Matt wants nothing to do with Shelby, who thinks that they might be able to reconcile, during the show. He would love nothing more than to beat the snot out ofDominic, because he slept with his wife. The Shelby actress,Audrey,  is deeply insecure about her marriage, and has nothing but contempt for the real Shelby, as being weak and pathetic. The real Lee  hates the real Shelby. The actress who played Lee, Monet,  hates the actual Lee, and the all actors  have contempt for the actual people they portrayed on the show, laughing and joking about them, whenever they leave the room. Also none of the actors believe in any of the stuff that they say happened to them.

I don’t think this bodes well for non-believers because non-belief won’t save them from what’s happening at Roanoke House.  Like Stephen King’s 1408, what’s happening there isn’t dependent on whether you believe it or not.
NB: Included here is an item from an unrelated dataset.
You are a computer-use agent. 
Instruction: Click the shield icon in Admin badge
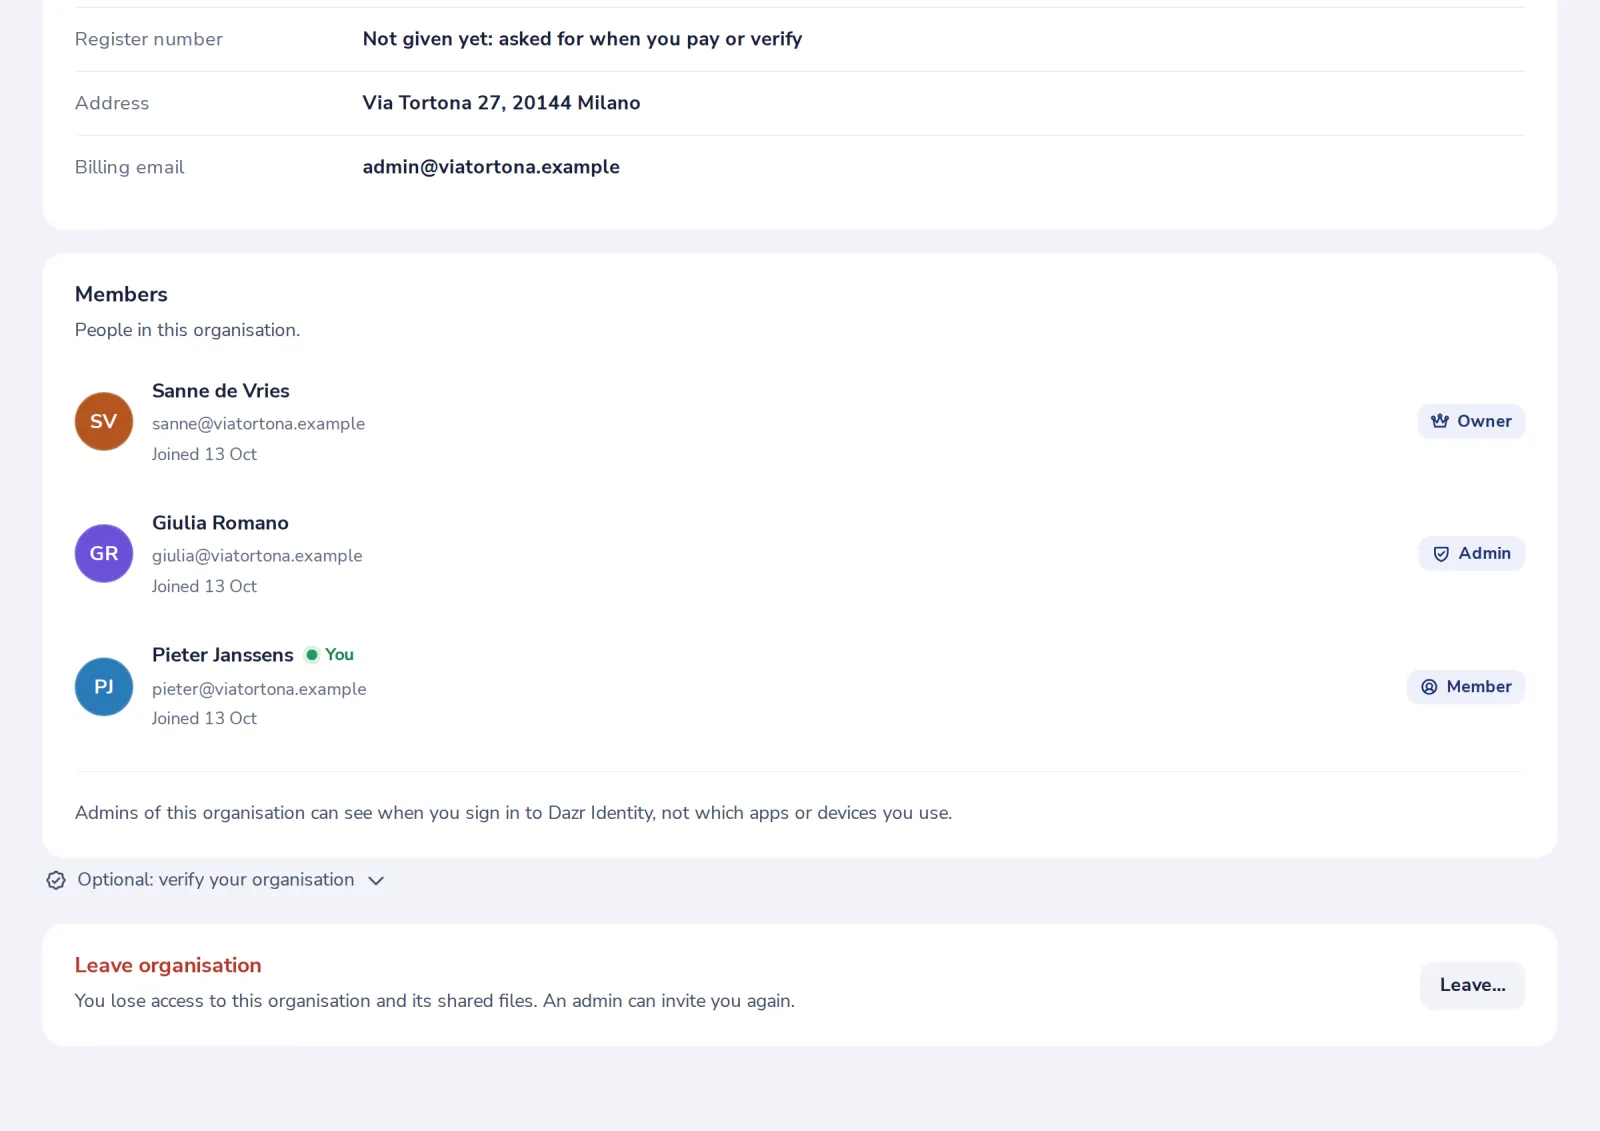[x=1441, y=554]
One of the reasons Shelby, Matt, and Lee survived is because they  simply believed what was happening to them.

Things get off to a rousing start when Lee attacks Shelby, calling her weak and pathetic, just as Audrey does later. Here’s where I have to admit to a certain amount of prejudice towards Shelby myself. As soon as I heard what she did for a living my first thought was that she was a  useless woman, and not someone you want to have in a crisis, but she proved to be okay in that regard. I still don’t like her though.

Later, Matt attacks Dominic and they have a knockdown, drag-out fight, as soon as Dominic steps through the front door. This certainly makes for exciting television for the viewers, but that’s not the point of this episode, because this  isn’t the twist.

It turns out we’re all looking at whatever footage was leftover from a show which never got a chance to air because ,with exception of only one person, the entire cast died.

So we’re really watching final days of everyone involved with the making of My Roanoke Nightmare. And they’re might even be additional twists as the season moves forward.

So yeah,I’m really getting into this. When that note-card appeared onscreen, I got chills. This is awesome!